=== Section Start ===
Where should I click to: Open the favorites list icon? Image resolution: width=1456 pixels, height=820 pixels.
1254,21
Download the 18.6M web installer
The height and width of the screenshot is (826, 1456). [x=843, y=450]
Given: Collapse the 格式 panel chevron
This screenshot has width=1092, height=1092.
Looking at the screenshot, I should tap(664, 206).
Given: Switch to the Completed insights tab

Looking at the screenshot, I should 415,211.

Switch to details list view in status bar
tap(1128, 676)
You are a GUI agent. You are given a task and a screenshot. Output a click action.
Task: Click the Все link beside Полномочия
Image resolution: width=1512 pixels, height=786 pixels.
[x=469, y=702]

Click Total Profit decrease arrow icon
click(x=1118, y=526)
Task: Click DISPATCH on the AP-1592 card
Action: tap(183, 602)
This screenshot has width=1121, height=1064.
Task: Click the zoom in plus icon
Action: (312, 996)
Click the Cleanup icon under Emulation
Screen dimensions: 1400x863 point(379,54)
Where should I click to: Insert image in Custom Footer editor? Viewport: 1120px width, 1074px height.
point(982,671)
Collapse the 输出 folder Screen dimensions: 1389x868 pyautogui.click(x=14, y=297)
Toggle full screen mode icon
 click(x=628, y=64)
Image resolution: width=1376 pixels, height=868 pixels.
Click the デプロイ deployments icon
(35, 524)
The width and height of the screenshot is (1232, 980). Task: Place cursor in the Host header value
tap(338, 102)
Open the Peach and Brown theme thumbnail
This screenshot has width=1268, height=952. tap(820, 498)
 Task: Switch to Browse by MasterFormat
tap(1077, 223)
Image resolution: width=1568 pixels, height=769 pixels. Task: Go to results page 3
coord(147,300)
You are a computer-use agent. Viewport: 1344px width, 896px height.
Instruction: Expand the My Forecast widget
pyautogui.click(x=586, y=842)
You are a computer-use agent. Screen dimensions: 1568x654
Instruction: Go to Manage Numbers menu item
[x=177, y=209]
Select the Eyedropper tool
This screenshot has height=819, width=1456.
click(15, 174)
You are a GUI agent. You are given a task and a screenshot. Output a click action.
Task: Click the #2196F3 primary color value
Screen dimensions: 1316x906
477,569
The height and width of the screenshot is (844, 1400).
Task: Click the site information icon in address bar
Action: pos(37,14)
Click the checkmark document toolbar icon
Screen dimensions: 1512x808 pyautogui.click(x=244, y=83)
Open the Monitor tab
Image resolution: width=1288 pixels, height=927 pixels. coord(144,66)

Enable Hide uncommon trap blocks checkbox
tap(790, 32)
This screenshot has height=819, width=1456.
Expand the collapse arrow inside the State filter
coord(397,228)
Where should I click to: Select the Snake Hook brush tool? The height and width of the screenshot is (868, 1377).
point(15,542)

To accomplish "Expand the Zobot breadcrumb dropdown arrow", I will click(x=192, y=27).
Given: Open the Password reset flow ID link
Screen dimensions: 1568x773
=== Section End ===
Without leaving out a single line, retype the material above exactly.

Where should I click to: Open the favorites list icon? Image resolution: width=1456 pixels, height=820 pixels.
1254,21
Download the 18.6M web installer
The height and width of the screenshot is (826, 1456). [x=843, y=450]
Given: Collapse the 格式 panel chevron
This screenshot has width=1092, height=1092.
Looking at the screenshot, I should tap(664, 206).
Given: Switch to the Completed insights tab

Looking at the screenshot, I should 415,211.

Switch to details list view in status bar
tap(1128, 676)
You are a GUI agent. You are given a task and a screenshot. Output a click action.
Task: Click the Все link beside Полномочия
Image resolution: width=1512 pixels, height=786 pixels.
[x=469, y=702]

Click Total Profit decrease arrow icon
click(x=1118, y=526)
Task: Click DISPATCH on the AP-1592 card
Action: tap(183, 602)
This screenshot has width=1121, height=1064.
Task: Click the zoom in plus icon
Action: (312, 996)
Click the Cleanup icon under Emulation
Screen dimensions: 1400x863 point(379,54)
Where should I click to: Insert image in Custom Footer editor? Viewport: 1120px width, 1074px height.
point(982,671)
Collapse the 输出 folder Screen dimensions: 1389x868 pyautogui.click(x=14, y=297)
Toggle full screen mode icon
 click(x=628, y=64)
Image resolution: width=1376 pixels, height=868 pixels.
Click the デプロイ deployments icon
(35, 524)
The width and height of the screenshot is (1232, 980). Task: Place cursor in the Host header value
tap(338, 102)
Open the Peach and Brown theme thumbnail
This screenshot has width=1268, height=952. tap(820, 498)
 Task: Switch to Browse by MasterFormat
tap(1077, 223)
Image resolution: width=1568 pixels, height=769 pixels. Task: Go to results page 3
coord(147,300)
You are a computer-use agent. Viewport: 1344px width, 896px height.
Instruction: Expand the My Forecast widget
pyautogui.click(x=586, y=842)
You are a computer-use agent. Screen dimensions: 1568x654
Instruction: Go to Manage Numbers menu item
[x=177, y=209]
Select the Eyedropper tool
This screenshot has height=819, width=1456.
click(15, 174)
You are a GUI agent. You are given a task and a screenshot. Output a click action.
Task: Click the #2196F3 primary color value
Screen dimensions: 1316x906
477,569
The height and width of the screenshot is (844, 1400).
Task: Click the site information icon in address bar
Action: pos(37,14)
Click the checkmark document toolbar icon
Screen dimensions: 1512x808 pyautogui.click(x=244, y=83)
Open the Monitor tab
Image resolution: width=1288 pixels, height=927 pixels. coord(144,66)

Enable Hide uncommon trap blocks checkbox
tap(790, 32)
This screenshot has height=819, width=1456.
Expand the collapse arrow inside the State filter
coord(397,228)
Where should I click to: Select the Snake Hook brush tool? The height and width of the screenshot is (868, 1377).
point(15,542)

To accomplish "Expand the Zobot breadcrumb dropdown arrow", I will click(x=192, y=27).
Given: Open the Password reset flow ID link
Screen dimensions: 1568x773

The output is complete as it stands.